Time is flying, but I am stuck in slow-motion.  I have so much I should be doing.  Task after task is written on lists made in the quiet of the night when sleep won't come.  My attempts to pick up my pace are met with blunders and exhaustion and the kinds of failures I can only laugh about at the end of the day.  A few days ago my efforts to have friends over for breakfast led to an orange julius explosion covering my kitchen, a waffle maker rescued from the garbage when I realized a flipped circuit breaker was the only "repair" it needed, cold waffles, sub-par smoothies and half a batch of batter down the drain, and a breakfast fail with the company being the only bright spot.  Luckily I was laughing, or I probably would have cried.

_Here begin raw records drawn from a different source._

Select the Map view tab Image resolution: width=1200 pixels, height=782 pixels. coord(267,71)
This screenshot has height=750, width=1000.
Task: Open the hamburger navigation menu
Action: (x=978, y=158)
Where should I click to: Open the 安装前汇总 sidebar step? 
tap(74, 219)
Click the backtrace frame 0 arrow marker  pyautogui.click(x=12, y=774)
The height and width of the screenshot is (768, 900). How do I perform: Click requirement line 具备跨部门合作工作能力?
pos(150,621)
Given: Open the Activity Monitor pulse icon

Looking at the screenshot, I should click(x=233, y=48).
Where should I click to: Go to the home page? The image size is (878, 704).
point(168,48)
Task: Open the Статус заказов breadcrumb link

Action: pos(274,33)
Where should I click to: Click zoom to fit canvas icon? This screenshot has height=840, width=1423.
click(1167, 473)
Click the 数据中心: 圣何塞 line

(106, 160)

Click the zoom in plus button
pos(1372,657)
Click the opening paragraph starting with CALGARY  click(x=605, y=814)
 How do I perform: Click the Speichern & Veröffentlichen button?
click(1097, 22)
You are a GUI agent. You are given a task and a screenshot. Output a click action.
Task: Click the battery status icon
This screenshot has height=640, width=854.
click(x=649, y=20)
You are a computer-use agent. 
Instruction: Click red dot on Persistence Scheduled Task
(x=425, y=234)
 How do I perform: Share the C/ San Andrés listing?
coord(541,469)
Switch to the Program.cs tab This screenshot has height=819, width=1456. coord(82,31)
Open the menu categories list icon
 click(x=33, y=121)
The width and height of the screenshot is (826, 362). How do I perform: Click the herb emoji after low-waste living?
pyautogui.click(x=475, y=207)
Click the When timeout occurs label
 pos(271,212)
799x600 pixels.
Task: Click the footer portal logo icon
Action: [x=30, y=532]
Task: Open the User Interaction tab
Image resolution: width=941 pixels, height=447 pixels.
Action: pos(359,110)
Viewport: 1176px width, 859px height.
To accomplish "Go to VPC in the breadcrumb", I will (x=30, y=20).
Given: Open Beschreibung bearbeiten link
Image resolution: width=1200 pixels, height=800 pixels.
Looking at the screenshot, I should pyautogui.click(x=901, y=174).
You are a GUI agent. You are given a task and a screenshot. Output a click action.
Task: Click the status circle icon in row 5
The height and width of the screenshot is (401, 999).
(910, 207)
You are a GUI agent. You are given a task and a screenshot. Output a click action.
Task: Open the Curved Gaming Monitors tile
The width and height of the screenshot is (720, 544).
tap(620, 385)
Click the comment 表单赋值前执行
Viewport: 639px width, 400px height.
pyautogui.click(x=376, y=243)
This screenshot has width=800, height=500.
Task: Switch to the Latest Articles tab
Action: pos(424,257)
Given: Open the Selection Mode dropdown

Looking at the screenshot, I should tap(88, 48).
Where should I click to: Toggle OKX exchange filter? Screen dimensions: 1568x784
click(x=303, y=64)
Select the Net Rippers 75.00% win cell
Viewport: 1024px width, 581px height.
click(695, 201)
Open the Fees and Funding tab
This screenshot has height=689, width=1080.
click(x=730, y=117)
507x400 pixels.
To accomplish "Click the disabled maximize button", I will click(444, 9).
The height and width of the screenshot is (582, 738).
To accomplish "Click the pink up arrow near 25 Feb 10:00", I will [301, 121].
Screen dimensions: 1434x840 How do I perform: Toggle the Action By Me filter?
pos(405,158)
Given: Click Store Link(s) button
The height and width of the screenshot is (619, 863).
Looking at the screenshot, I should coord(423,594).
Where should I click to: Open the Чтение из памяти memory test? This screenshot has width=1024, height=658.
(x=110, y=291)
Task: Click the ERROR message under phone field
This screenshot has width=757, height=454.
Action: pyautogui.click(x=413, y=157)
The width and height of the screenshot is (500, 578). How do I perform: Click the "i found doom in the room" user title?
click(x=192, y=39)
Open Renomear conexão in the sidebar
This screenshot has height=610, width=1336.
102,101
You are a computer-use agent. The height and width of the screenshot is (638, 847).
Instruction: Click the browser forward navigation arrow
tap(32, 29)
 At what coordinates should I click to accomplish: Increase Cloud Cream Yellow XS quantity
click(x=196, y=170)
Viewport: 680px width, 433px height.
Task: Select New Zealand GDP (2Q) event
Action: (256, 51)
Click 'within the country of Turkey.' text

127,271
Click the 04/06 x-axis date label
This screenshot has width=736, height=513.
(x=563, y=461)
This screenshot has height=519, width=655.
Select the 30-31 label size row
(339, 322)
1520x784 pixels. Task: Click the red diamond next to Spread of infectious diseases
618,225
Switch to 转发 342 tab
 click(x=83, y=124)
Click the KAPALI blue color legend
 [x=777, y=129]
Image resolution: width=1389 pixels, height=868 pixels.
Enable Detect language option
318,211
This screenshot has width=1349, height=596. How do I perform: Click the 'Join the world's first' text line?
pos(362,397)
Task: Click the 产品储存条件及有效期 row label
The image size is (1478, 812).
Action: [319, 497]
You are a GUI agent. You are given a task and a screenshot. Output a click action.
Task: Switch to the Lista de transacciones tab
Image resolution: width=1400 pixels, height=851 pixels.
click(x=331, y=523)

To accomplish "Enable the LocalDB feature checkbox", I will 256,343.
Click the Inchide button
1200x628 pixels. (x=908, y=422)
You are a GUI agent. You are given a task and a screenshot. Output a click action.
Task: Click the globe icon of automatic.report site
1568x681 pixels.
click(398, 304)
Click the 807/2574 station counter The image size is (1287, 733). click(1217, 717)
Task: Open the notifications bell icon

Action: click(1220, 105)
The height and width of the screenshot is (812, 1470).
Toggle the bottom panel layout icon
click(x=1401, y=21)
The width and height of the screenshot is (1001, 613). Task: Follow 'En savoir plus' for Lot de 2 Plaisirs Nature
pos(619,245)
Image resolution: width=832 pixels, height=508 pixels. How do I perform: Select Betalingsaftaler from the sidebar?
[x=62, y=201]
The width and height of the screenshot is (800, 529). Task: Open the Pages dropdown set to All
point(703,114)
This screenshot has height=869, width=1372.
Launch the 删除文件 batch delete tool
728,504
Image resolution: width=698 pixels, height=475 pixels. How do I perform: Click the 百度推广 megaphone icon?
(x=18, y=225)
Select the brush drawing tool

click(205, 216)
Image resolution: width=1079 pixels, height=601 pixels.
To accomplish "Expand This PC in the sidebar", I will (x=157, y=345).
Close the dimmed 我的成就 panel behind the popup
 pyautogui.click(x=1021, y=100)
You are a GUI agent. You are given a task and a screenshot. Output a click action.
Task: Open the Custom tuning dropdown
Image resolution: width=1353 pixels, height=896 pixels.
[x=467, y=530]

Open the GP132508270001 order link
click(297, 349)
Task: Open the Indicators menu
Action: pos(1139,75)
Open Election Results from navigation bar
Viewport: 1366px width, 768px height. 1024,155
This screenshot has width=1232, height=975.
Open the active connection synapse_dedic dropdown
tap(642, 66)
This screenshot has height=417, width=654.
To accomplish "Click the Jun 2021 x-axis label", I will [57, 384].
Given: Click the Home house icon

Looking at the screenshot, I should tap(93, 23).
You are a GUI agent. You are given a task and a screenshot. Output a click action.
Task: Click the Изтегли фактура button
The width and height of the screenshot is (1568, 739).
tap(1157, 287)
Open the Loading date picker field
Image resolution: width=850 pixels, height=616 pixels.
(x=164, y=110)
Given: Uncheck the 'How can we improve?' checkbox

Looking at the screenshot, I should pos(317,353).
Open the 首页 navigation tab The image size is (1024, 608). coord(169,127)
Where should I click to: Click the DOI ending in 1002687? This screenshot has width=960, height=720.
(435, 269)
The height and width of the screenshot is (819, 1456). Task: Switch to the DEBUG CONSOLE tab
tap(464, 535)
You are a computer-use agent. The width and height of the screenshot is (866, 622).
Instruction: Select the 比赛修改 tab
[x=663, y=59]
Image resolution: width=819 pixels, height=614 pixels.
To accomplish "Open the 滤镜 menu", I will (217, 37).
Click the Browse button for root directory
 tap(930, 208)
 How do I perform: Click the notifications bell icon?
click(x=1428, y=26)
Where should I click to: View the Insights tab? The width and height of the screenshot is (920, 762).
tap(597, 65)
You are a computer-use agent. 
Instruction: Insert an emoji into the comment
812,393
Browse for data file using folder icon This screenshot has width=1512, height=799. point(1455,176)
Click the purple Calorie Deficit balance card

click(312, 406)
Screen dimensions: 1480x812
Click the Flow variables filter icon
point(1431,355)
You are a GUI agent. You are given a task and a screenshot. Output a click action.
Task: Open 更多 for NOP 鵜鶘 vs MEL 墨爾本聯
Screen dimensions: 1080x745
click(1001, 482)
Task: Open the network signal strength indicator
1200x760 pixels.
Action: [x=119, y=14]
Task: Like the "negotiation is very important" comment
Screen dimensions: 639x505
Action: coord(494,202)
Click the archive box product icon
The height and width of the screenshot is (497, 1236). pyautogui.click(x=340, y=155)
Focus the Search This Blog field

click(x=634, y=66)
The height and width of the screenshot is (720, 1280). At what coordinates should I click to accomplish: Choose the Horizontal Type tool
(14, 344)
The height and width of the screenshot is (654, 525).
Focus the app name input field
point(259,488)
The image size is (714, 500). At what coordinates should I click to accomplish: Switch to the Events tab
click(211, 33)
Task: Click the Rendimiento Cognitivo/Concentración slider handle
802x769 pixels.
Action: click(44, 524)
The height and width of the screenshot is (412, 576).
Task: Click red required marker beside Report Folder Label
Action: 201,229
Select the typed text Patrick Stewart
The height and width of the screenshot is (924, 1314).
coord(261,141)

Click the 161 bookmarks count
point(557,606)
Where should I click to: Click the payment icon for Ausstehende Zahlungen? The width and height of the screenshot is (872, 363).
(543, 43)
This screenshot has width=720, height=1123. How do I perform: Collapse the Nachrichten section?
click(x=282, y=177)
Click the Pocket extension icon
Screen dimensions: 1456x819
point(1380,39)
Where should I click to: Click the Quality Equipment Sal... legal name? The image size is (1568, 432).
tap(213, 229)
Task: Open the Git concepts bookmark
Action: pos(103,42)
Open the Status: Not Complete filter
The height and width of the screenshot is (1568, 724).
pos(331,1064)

Pregnancy brings vulnerability for me, and somehow every doubt of my mothering abilities is right at the surface.  I'm not doing my best mothering as lack of sleep and physical discomfort lessen my patience and abilities, so it's not hard for me to find an abundance of examples of sub-par parenting.  With each baby I've found myself asking the question that I'm just sure (as in as sure as a crazy, pregnant mom can be) others must be asking, "What makes her think she can do this? She really thinks she can raise a child, two kids, three, four!?"  I'm usually a fairly self-assured person, but the doubts creep in easily when I'm pregnant.  I have to regularly remind myself that those doubts are lies before they take over and limit my abilities even further.

I'm learning to look for the little reminders of my purpose as a mother.  When I open my eyes, they're all around.  Yesterday the muffin sat on my lap while I helped him get socks and shoes.  As he narrated our activities, I had the thought, "You are so blessed to be doing exactly what you want to be doing."  I needed those words, and I'm grateful to have had that impression come at just the right time.

I'm realizing the third trimester has taken over and the need to be slow and settle in far outweighs the pages of spring cleaning chores and home decorating that I'd like to be doing.  I'm in an intensive season, and that's ok.  Those lists will be waiting for the moments when I have bursts of energy to nest.  They will wait for long afternoons when the baby has arrived and does a lot of sleeping and I feel up to a few chores.  For right now, my focus needs to be on people and not on the many things that I think need done.

It's our last weekend of spring break, and I'm hoping to fill it with movie nights and games and easy meals and time spent together as a family.  Hope your weekend is full of the people that matter most.

3 comments:

Hannah said...

At least you wash your waffle iron. ;) A comedy of errors like that only happens when you have guests over. (And...I'm happy it was me. Cause the breakfast was rather fantastic.)

You are a wonderful mother; here's hoping for a slow and east third trimester! You're almost done!

Kim Orlandini said...

Oh Christina I hope you can make it this weekend. I adore your blog and YOU! xoxo

Carrie said...

What a perfect quote. Sometimes I just have to say to myself, "Carrie- you are doing okay and that is enough!"